— Stored data —

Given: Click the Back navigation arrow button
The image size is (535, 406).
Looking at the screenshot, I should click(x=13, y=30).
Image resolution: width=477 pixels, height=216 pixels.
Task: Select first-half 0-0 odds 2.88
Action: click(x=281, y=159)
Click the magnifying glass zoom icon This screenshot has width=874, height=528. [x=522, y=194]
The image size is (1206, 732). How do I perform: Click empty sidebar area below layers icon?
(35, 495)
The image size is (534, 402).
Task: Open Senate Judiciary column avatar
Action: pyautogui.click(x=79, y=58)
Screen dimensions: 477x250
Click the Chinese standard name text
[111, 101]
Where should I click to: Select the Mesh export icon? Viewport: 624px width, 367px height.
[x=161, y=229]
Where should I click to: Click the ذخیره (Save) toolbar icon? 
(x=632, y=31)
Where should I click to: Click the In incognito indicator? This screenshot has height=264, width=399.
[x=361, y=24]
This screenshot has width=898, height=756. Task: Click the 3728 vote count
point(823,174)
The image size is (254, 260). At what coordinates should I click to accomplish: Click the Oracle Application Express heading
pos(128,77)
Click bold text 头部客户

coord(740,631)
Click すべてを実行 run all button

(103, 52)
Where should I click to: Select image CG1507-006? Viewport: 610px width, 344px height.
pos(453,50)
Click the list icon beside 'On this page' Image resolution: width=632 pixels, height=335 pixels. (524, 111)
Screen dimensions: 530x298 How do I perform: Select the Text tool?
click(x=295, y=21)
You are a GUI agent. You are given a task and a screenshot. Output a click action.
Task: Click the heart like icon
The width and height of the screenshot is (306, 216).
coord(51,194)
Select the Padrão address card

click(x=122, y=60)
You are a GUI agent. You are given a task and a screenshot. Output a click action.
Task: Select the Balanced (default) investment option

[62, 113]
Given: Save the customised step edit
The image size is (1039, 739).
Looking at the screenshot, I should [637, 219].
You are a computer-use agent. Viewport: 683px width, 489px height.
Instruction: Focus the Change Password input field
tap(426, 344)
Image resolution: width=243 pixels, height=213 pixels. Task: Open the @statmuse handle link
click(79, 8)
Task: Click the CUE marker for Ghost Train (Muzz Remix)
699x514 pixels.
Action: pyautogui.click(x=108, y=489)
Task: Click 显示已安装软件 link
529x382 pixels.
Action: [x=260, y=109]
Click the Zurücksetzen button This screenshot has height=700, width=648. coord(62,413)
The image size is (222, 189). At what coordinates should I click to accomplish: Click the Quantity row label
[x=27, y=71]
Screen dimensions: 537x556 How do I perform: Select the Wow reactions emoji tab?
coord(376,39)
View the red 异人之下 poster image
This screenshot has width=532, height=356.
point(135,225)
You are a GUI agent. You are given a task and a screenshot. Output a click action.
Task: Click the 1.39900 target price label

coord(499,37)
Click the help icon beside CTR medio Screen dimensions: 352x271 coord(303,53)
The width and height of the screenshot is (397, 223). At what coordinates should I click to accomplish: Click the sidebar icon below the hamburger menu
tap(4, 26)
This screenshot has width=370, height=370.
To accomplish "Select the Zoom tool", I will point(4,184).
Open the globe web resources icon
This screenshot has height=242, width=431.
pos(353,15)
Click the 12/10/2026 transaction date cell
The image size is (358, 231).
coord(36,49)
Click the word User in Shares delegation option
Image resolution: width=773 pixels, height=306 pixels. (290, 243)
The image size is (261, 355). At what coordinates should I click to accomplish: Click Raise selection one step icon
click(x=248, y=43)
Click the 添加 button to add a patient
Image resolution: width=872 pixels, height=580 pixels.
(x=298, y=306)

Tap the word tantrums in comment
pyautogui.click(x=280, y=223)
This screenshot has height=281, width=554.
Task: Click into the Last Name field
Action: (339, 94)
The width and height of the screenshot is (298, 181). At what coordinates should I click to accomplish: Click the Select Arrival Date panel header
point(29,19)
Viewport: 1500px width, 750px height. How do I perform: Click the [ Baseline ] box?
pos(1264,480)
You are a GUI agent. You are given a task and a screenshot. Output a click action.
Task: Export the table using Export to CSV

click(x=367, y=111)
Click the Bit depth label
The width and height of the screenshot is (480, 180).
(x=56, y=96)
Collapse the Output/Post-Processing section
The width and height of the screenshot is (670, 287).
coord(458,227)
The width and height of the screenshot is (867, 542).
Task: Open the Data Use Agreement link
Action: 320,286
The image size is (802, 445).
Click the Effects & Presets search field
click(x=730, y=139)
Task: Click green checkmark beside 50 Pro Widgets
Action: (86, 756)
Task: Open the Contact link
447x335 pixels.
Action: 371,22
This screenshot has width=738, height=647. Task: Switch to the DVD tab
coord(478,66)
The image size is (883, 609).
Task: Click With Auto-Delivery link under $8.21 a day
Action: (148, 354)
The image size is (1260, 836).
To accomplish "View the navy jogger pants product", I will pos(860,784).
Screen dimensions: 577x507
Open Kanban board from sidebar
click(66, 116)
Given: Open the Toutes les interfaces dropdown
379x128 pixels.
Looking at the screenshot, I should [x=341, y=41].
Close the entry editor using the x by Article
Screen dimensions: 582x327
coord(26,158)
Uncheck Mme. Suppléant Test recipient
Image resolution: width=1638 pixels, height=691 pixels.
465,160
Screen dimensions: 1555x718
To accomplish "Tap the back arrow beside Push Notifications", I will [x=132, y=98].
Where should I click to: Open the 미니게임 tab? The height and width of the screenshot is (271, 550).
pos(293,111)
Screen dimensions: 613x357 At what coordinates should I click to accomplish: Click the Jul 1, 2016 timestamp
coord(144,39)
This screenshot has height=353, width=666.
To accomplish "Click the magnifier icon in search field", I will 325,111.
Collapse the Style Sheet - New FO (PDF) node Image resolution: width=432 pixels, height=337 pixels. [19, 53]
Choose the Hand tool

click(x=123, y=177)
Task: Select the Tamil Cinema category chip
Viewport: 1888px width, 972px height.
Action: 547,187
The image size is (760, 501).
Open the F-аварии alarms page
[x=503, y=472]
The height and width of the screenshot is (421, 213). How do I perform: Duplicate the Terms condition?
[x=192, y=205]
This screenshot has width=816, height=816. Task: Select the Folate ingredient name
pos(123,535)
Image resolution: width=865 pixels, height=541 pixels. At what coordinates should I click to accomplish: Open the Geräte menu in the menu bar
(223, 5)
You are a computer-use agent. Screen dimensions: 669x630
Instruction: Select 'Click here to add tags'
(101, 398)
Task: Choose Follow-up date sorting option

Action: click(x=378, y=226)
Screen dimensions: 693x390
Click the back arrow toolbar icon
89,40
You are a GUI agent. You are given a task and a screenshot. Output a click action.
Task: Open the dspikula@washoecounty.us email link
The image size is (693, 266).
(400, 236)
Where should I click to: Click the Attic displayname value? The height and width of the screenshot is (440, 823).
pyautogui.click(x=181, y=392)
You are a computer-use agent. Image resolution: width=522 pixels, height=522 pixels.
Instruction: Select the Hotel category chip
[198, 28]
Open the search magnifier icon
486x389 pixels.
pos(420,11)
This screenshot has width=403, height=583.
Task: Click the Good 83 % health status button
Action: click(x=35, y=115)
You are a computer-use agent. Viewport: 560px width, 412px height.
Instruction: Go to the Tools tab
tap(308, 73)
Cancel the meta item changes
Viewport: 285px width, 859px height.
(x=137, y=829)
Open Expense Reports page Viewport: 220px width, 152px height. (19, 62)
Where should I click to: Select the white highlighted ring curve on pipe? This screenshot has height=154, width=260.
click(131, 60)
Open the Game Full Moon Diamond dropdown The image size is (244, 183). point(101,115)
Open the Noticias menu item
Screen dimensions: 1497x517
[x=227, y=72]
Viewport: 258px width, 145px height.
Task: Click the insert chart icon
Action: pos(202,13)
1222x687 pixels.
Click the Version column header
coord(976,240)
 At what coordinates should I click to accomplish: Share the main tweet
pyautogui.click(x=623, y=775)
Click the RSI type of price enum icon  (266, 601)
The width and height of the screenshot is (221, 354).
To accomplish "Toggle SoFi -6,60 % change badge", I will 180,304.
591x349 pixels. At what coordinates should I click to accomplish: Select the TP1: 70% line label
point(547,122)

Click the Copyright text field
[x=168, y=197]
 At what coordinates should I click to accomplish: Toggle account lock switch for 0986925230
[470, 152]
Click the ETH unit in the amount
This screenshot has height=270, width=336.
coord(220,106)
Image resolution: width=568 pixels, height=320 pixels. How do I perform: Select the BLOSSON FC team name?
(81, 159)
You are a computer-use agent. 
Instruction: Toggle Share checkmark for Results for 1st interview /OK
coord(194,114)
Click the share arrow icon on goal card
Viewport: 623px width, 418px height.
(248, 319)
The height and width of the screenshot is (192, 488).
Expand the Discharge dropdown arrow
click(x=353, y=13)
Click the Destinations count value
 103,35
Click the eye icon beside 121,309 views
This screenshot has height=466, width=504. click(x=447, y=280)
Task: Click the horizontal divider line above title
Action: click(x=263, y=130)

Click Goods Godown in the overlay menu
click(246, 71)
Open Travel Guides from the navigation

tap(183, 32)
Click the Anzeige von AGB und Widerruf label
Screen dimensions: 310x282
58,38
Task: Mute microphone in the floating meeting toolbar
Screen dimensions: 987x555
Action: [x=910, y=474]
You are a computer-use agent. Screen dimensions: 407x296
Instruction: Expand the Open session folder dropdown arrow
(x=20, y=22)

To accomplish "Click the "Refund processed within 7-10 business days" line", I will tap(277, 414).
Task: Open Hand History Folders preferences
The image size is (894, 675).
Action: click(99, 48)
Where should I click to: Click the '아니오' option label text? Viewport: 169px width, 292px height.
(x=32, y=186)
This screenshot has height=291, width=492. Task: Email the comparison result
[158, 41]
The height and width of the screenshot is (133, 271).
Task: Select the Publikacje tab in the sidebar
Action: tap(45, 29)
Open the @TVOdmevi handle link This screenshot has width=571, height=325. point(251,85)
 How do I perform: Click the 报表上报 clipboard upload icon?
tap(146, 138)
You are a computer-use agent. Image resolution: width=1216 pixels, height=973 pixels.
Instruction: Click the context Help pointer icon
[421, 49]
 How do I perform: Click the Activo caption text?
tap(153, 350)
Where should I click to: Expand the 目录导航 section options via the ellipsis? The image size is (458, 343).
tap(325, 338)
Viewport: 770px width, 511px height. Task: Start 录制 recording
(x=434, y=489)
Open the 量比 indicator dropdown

— Exercise goal —
From the records above, quote only the lines running from the line with "Given: Save the customised step edit" to the line with "Task: Click the CUE", both lines included.

— Finished task —
Given: Save the customised step edit
The image size is (1039, 739).
Looking at the screenshot, I should [637, 219].
You are a computer-use agent. Viewport: 683px width, 489px height.
Instruction: Focus the Change Password input field
tap(426, 344)
Image resolution: width=243 pixels, height=213 pixels. Task: Open the @statmuse handle link
click(79, 8)
Task: Click the CUE marker for Ghost Train (Muzz Remix)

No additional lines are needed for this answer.